6. The master cheesemaker reports directly to a worker with a higher qualification, the head of production (site, workshop) and the director of the organization.

7. During the absence of a cheesemaker-master (business trip, vacation, illness, etc.), his duties are performed by a person appointed by the director of the organization on the proposal of the head of production (site, workshop) in the prescribed manner, who acquires the corresponding rights, duties and is responsible for the execution duties assigned to him.

2. Job responsibilities of a master cheesemaker

The job responsibilities of the master cheese maker are:

a) Special (professional) job responsibilities:

— Management of the cheese production process when producing cheese up to 300 tons per year in baths (boilers) and cheese manufacturers.

— Accounting for incoming raw materials.

— Sorting milk by quality and determining its suitability for cheese production based on laboratory tests and organoleptics.

— Calculation of milk normalization based on fat and protein content and determination of the required amount of bacterial starter, chemicals, and coagulating enzyme.

— If necessary, making a bacterial starter culture.

— Control over the processing of curds and cheese grains in baths and cheese manufacturers.

— Determination of the readiness of the cheese grain before molding.

— Control over the process of molding and pressing cheese.

— Periodic checking of the active acidity of cheese using the indicator method.

— Weighing and transferring cheese to the salting department.

— Quality control of washing equipment, forms, inventory.

— Maintaining records and reporting.

— Participation in assessing the quality of cheeses.

b) General job responsibilities of an employee of the organization:

— Compliance with the internal labor regulations and other local regulations of the organization,

— internal rules and standards of labor protection, safety precautions, industrial sanitation and fire protection.

— Fulfillment, within the framework of the employment contract, of the orders of the employees to whom it was repaired in accordance with these instructions.

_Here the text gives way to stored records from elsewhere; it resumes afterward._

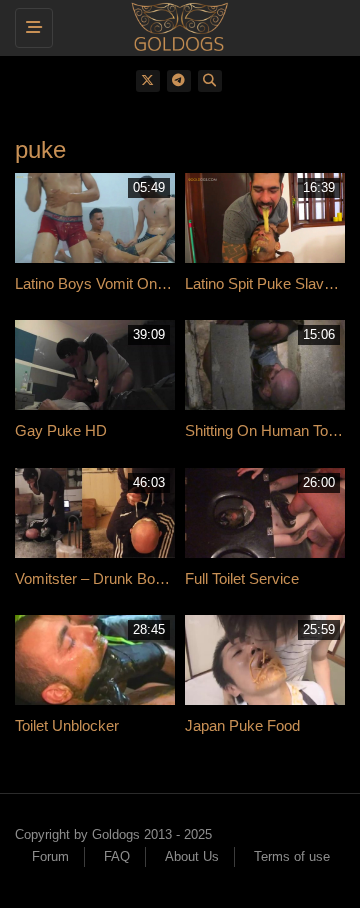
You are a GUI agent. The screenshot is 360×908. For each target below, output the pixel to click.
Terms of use (292, 856)
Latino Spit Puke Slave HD (271, 283)
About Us (192, 856)
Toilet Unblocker (67, 725)
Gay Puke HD (61, 430)
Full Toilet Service (242, 578)
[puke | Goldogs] (175, 25)
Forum (50, 856)
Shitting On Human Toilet (265, 430)
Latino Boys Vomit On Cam (104, 283)
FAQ (117, 856)
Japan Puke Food (242, 725)
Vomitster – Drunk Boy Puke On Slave (140, 578)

— Performing work on acceptance and delivery of shifts, cleaning and washing, disinfection of serviced equipment and communications, cleaning of the workplace, devices, tools, as well as maintaining them in proper condition;

— Maintaining established technical documentation

3. Rights of the master cheesemaker

The master cheese maker has the right:

1. Submit proposals for management’s consideration:

— to improve work related to the responsibilities provided for in this instruction,

— on bringing to material and disciplinary liability workers who violated production and labor discipline.

2. Request from structural divisions and employees of the organization the information necessary for him to perform his job duties.

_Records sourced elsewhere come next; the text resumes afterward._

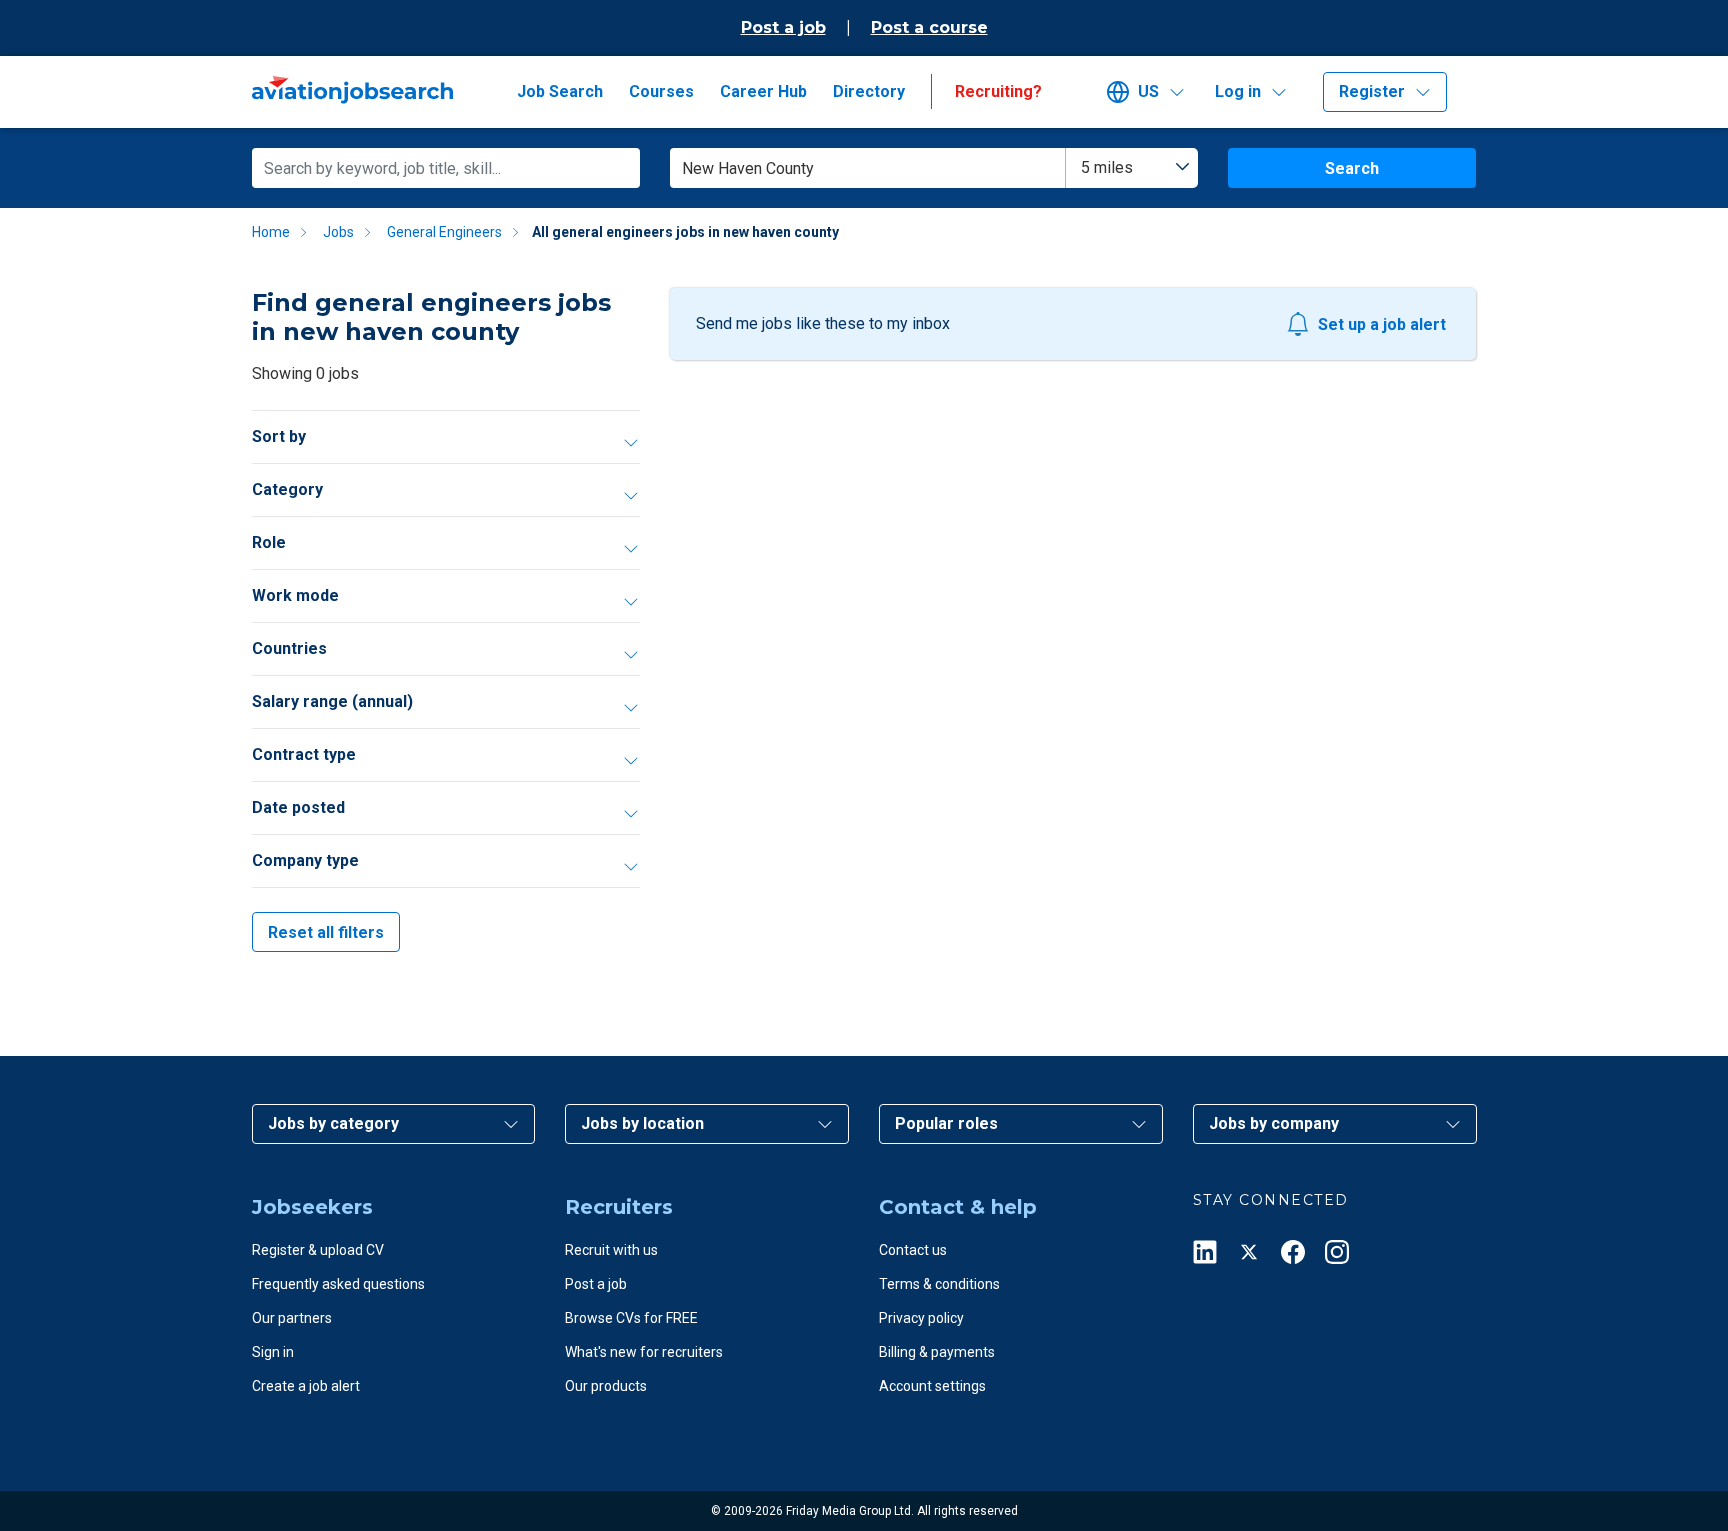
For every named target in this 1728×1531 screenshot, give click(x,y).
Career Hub (763, 91)
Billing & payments (937, 1352)
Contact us (913, 1250)
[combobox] (1132, 168)
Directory (869, 91)
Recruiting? (998, 91)
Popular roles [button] (946, 1123)
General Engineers (444, 232)
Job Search (560, 91)
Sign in (273, 1352)
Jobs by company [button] (1274, 1123)
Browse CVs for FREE (631, 1318)
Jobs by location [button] (642, 1123)
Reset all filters (326, 932)
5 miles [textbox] (1107, 167)
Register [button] (1372, 91)
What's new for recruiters (644, 1352)
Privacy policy (921, 1318)
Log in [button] (1238, 91)
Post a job (783, 27)
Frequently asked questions (338, 1284)
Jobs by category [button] (333, 1123)
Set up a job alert (1382, 324)
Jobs (338, 232)
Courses (661, 91)
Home (271, 232)
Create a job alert (306, 1386)
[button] (1153, 92)
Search (1352, 168)
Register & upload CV (318, 1250)
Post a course (929, 27)
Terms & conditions (939, 1284)
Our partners (292, 1318)
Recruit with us (611, 1250)
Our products (606, 1386)
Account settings (932, 1386)
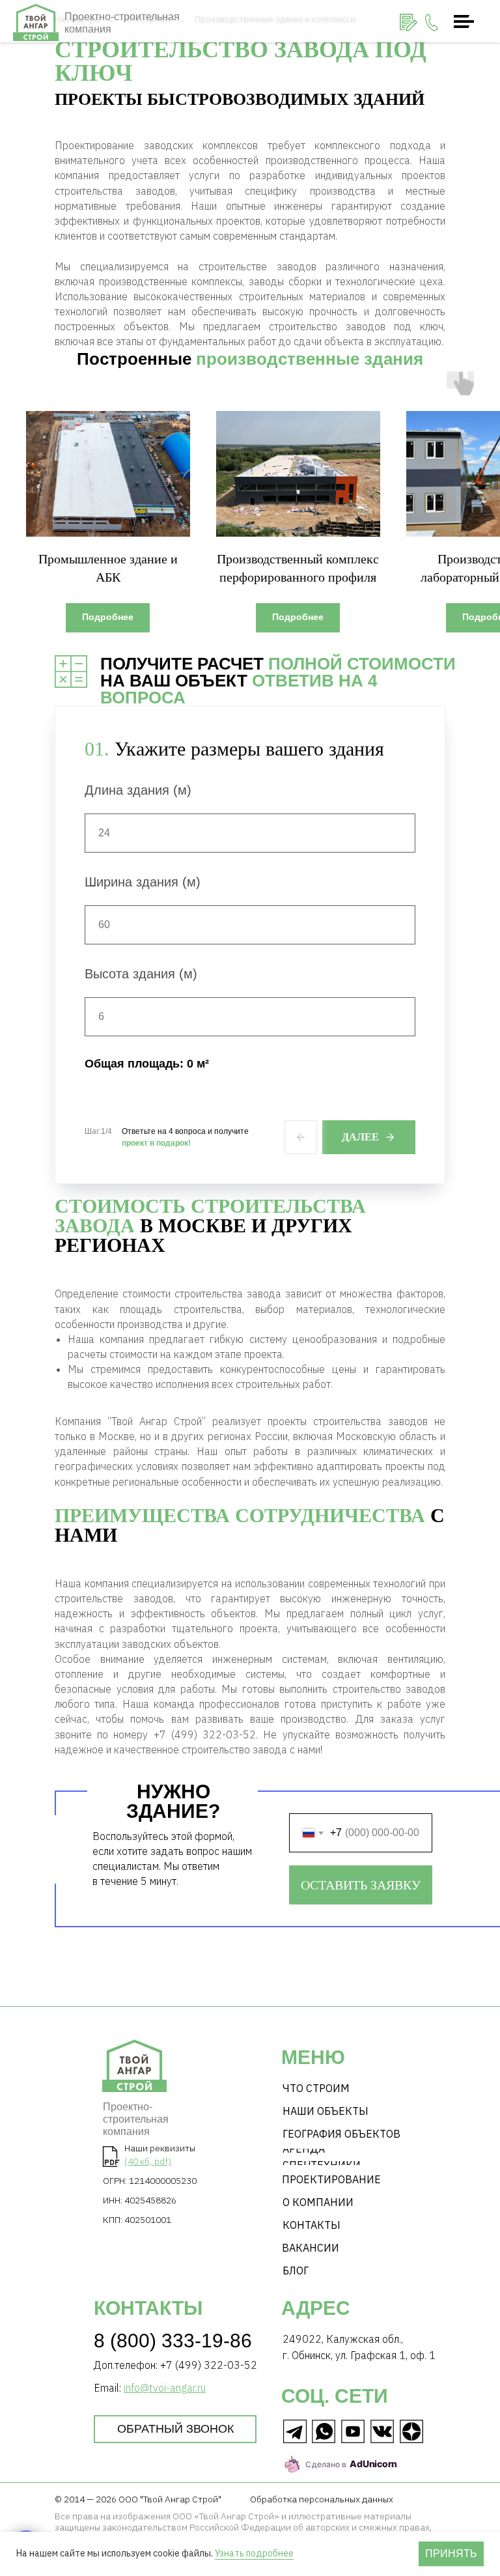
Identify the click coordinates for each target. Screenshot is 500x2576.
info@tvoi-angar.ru (165, 2387)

3. Get acquainted with the documents defining his rights and responsibilities for his position, criteria for assessing the quality of performance of official duties.

4. Get acquainted with the draft decisions of the organization’s management relating to its activities.

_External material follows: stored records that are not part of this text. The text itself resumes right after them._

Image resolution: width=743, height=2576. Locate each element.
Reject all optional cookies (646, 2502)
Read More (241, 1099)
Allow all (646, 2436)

5. Require the management of the organization to provide assistance, including ensuring organizational and technical conditions and execution of the established documents necessary for the performance of official duties.

6. Other rights established by current labor legislation.

4. Responsibility of the master cheesemaker

The master cheesemaker is responsible in the following cases:

1. For improper performance or failure to fulfill one’s job duties provided for in this job description - within the limits established by the labor legislation of the Russian Federation.

2. For offenses committed in the course of their activities - within the limits established by the current administrative, criminal and civil legislation of the Russian Federation.

3. For causing material damage to the organization - within the limits established by the current labor and civil legislation of the Russian Federation.

Job description of a master cheese maker - sample 2019/2020. Job responsibilities of a master cheesemaker, rights of a master cheesemaker, responsibility of a master cheesemaker.